- [Text provided]
━━━━━━━━━━━━━━━━━━━━━━━━━━━━━━

Health systems are wrestling with supplies and expect more oversight on the federal 340B drug pricing program. Lauren Forni of Bluesight talks with us about the challenges pharmacies are facing.
Hospital pharmacies are continuing to struggle with shortages of key drugs, including cancer drugs and other life-sustaining medications.
Hospital pharmacies are grappling with shortages of drugs, including cancer medications and other life-saving drugs, says Lauren Forni of Bluesight.
Drug shortages remain the most pressing problem for hospital pharmacies, with three out of four hospital pharmacies (75%) citing it as their top concern, according to Bluesight’s recent Hospital Pharmacy Operations Report. Bluesight surveyed 258 hospital pharmacy professionals.
Lauren Forni, senior director of clinical strategy for Bluesight, tells Chief Healthcare Executive that shortages are hampering hospital operations.
“I think that's another kind of hot topic that continues to be top of mind year over year,” Forni says.
Indeed, hospital pharmacies have cited drug shortages as their biggest problem for the last six years the survey has been conducted.
“There is such a large number of medications that are on drug shortage on an ongoing basis for teams to manage,” Forni says. “And some of them are life-saving, life-dependent, medications that hospitals need to work around. And some of it stems from materials that are used to make the medications. Others stem from just an increase in demand and supply just didn't catch up yet. So there's a variety of different reasons for the shortage impacts.”
There were 270 active drug shortages in the first quarter of 2025, according to the latest data from the American Society of Hospital Pharmacists (ASHP). That number has stayed relatively steady for the last three quarters, but it is down from the all-time high of 323 drug shortages reported in the first quarter of 2024.
Hospitals are also dealing with shortages of IV fluids due to manufacturing delays in the wake of Hurricane Helene, the ASHP says. Flooding from the powerful storm closed a key production plant of IV fluids in North Carolina, and hospitals are still feeling the impact.
Many hospital pharmacies are also dealing with another kind of shortage that’s all too familiar for those in healthcare: staffing.
More than half of all hospital pharmacies (55%) said staffing shortages are posing a problem, which can affect both operations and patient safety, the survey found.
“I think with smaller systems and with larger systems, it's always the resource requirements of all of your different initiatives and staffing continues to be a challenge,” Forni says. “And the workload never, never decreases, right? It only increases.”

━━━━━━━━━━━━━━━━━━━━━━━━━━━━━━

- [Data records]
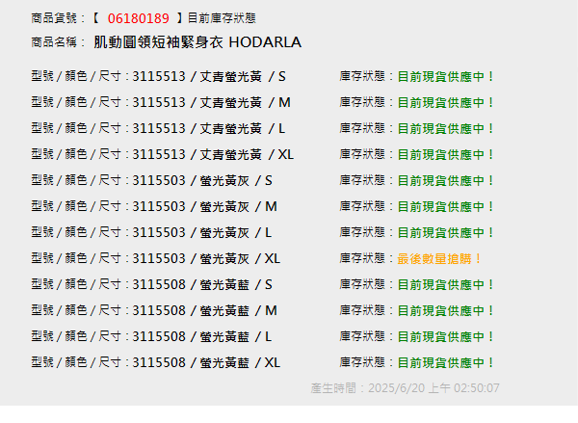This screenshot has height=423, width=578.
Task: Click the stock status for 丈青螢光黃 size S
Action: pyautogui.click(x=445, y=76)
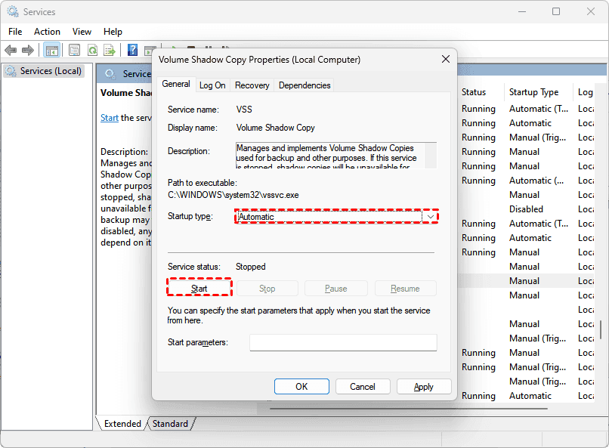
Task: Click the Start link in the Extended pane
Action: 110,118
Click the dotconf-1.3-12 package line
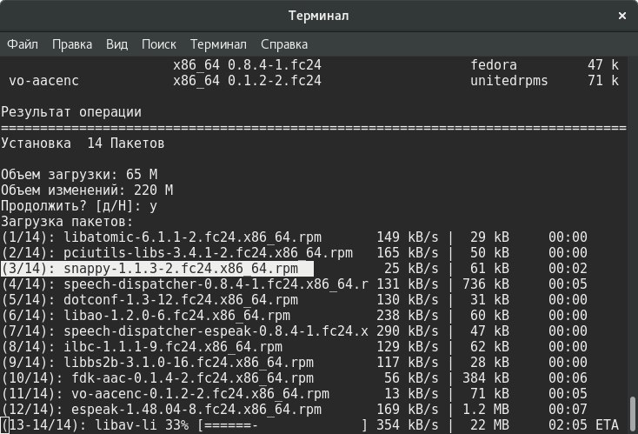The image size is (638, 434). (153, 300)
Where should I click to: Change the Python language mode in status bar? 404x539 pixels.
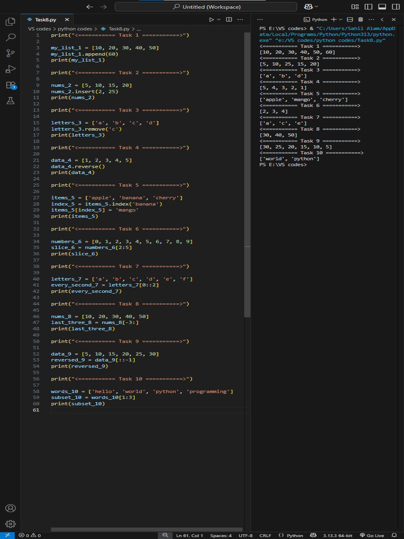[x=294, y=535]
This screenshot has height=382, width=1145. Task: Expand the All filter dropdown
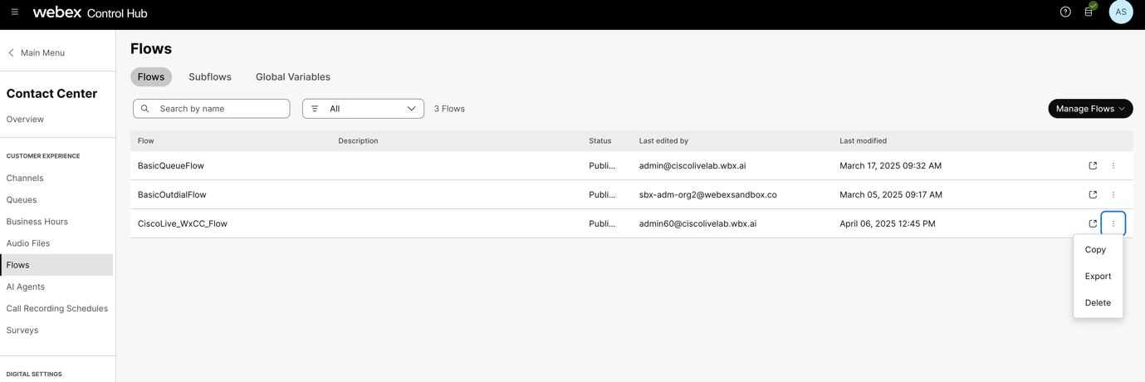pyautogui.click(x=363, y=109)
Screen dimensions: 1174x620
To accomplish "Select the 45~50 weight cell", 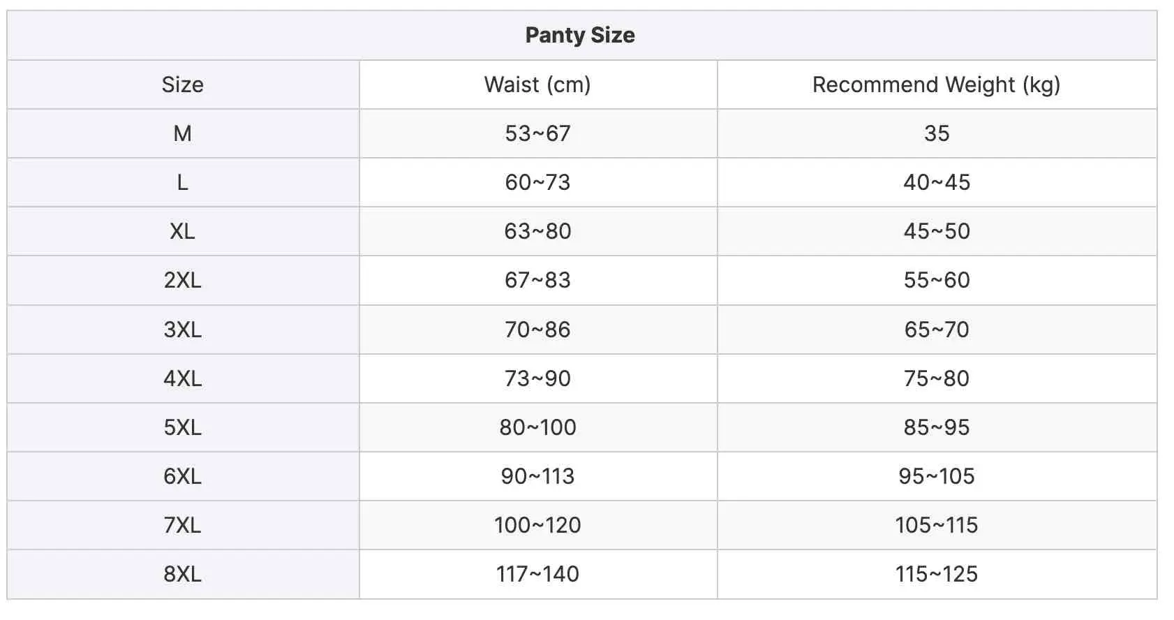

━━━━━━━━━━━━━━━━━━━━━━━━━━━━━━

- [Work to complete]
**A.** List every organization or publication named in the hospital pharmacy article.
**B.** Continue the hospital pharmacy article from its final paragraph.

- [Answer set]
**A.**
Bluesight
Chief Healthcare Executive
American Society of Hospital Pharmacists (ASHP)

**B.**
Health systems are moving to centralize more of their pharmacy efforts, as opposed to having staff responsible for different efforts at each site, she says.
Most hospital pharmacies are expecting increased oversight in the federal 340B Prescription Drug Program, which allows hospitals to buy some outpatient drugs at lower prices.
“There's a lot up in the air, and there's a lot of changing regulations, both at the state and federal level,” Forni says.
The 340B program has drawn increasing scrutiny, with critics saying the program has grown far bigger than its intended purpose of supporting hospitals with a higher percentage of patients with lower incomes. Hospitals say the 340B program is essential to providing care to vulnerable communities, and efforts to curtail the program would hurt hospitals and patients in urban and rural areas.
“We're constantly trying to bring the drug spend down, but you need to have the medications you need to care for your patients, and the 340B program helps offset a lot of that financial burden and allows hospitals to function and be able to care for their patient populations,” Forni says.
Most hospital pharmacies are struggling with the problem of drug diversion, which involves staff or others taking medications that are intended for patients. Two out of three hospital pharmacy professionals (66%) reported a drug diversion event in the past year, according to the survey.
Even with greater attention to the issue and software tracking inventory, some employers “get creative, and they find ways where they can maybe avoid detection for a period of time,” Forni says.
Hospitals are increasingly turning to digital tools to automate some processes and ease some demands on their staff and gain more visibility of their pharmacy needs, she adds.
While technology tools are available to help improve management of drug purchasing and automation tools to manage supplies or potentially spot drug diversion events, some hospitals are only just beginning to utilize those tools.
“I think hospitals are just now starting to explore, understand and adopt,” she says.
Virtually all hospital pharmacy professionals surveyed (95%) said that they are looking to streamline pharmacy purchases, especially to manage prices and supply chain disruptions.
“Especially with the landscape of where healthcare is right now, and budgets are always of concern across the health system, a big cost center is spending money on medications, and it's not very clear and transparent on how to optimize that,” Forni says.
“So you're constantly trying to optimize your spend, but it's challenging to do so because there's not a ton of transparency and it's a lot of manual work,” she adds.